Articolo pubblicato alla pagina n.31 del Bollettino Trimestrale ASTRA

[Tradizioni Popolari Abruzzesi. Anno II Numero 2 (gennaio-febbraio-marzo) 1974]

Questo strano verbo è particolarmente usato nella Valle Peligna ed anche nel chietino, nel senso di guardare, osservare.

A Cansano, mio paese nativo, l’espressione «PECURÀ MOJ» equivale a «ma guarda un po’!».

Tale verbo è strettamente collegato, almeno ritengo, ad un’area geografica come quella peligna, la cui attività principale, da tempo immemorabile, è stata sempre la pastorizia.

In un primo momento, forse, il verbo «pecurà» ha avuto soltanto il significato di «guardare le pecore», anche se in latino «pecus» indica il bestiame in genere.

Il Finamore a tal proposito nota solo quanto segue: Pecurà, musare, guardare attentamente, come fa la pecora. Semplicemente «guardare».  

Nelle società primitive i beni erano costituiti essenzialmente dal bestiame, che pertanto doveva essere sorvegliato e difeso. Il potere esercitato dal capo sul gruppo era in relazione non solo alla sua forza fisica, bensì anche al bestiame posseduto.  

E poiché il bestiame significava ricchezza, da pecus è derivato il termine «pecunia».
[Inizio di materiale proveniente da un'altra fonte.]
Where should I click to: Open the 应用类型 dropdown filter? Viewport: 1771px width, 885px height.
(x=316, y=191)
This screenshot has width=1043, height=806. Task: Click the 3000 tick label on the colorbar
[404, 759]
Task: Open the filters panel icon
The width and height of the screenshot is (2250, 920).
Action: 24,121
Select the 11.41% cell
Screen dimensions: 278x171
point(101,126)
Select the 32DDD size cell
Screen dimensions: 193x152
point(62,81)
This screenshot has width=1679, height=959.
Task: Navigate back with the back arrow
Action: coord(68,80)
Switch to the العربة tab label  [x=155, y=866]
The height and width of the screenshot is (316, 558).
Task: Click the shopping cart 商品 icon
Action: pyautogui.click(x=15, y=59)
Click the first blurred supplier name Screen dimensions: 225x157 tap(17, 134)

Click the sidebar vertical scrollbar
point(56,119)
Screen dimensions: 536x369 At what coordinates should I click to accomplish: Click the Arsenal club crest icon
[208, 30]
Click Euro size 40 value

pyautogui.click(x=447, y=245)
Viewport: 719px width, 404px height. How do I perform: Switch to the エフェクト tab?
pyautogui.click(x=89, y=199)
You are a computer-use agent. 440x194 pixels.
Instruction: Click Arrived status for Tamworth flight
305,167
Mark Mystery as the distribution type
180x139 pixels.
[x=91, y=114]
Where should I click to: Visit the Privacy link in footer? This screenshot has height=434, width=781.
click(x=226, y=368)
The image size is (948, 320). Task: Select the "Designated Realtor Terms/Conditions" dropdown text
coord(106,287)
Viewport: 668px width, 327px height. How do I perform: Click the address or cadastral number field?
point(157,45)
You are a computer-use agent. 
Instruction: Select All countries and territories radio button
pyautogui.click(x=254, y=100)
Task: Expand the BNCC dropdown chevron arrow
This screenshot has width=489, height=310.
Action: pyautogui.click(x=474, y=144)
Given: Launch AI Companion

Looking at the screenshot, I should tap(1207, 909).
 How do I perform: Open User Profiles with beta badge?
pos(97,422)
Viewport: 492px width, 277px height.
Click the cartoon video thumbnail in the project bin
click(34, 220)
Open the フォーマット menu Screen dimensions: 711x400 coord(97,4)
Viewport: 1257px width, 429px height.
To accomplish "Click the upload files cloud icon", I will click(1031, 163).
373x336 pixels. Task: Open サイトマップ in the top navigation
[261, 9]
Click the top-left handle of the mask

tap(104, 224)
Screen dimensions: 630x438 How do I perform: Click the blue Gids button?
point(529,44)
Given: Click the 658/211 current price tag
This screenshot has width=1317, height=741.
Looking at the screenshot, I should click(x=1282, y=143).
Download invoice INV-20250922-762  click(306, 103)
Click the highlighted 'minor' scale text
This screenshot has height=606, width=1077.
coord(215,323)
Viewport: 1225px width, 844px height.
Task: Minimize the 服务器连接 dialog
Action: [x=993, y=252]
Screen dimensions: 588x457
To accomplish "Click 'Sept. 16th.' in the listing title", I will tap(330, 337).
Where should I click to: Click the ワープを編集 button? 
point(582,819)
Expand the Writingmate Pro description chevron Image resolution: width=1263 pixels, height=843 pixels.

Successivamente, grazie all’economia dello scambio, il concetto di ricchezza si allarga per comprendere non solo il bestiame, ma anche i prodotti della terra, utensili, armi e così via. Aumenta così il numero delle cose da «pecurà››, cioè da guardare, sorvegliare. Il verbo «pecurà» si stacca così dal suo primo ed unico oggetto, il bestiame, ed assume il significato più vasto di osservare.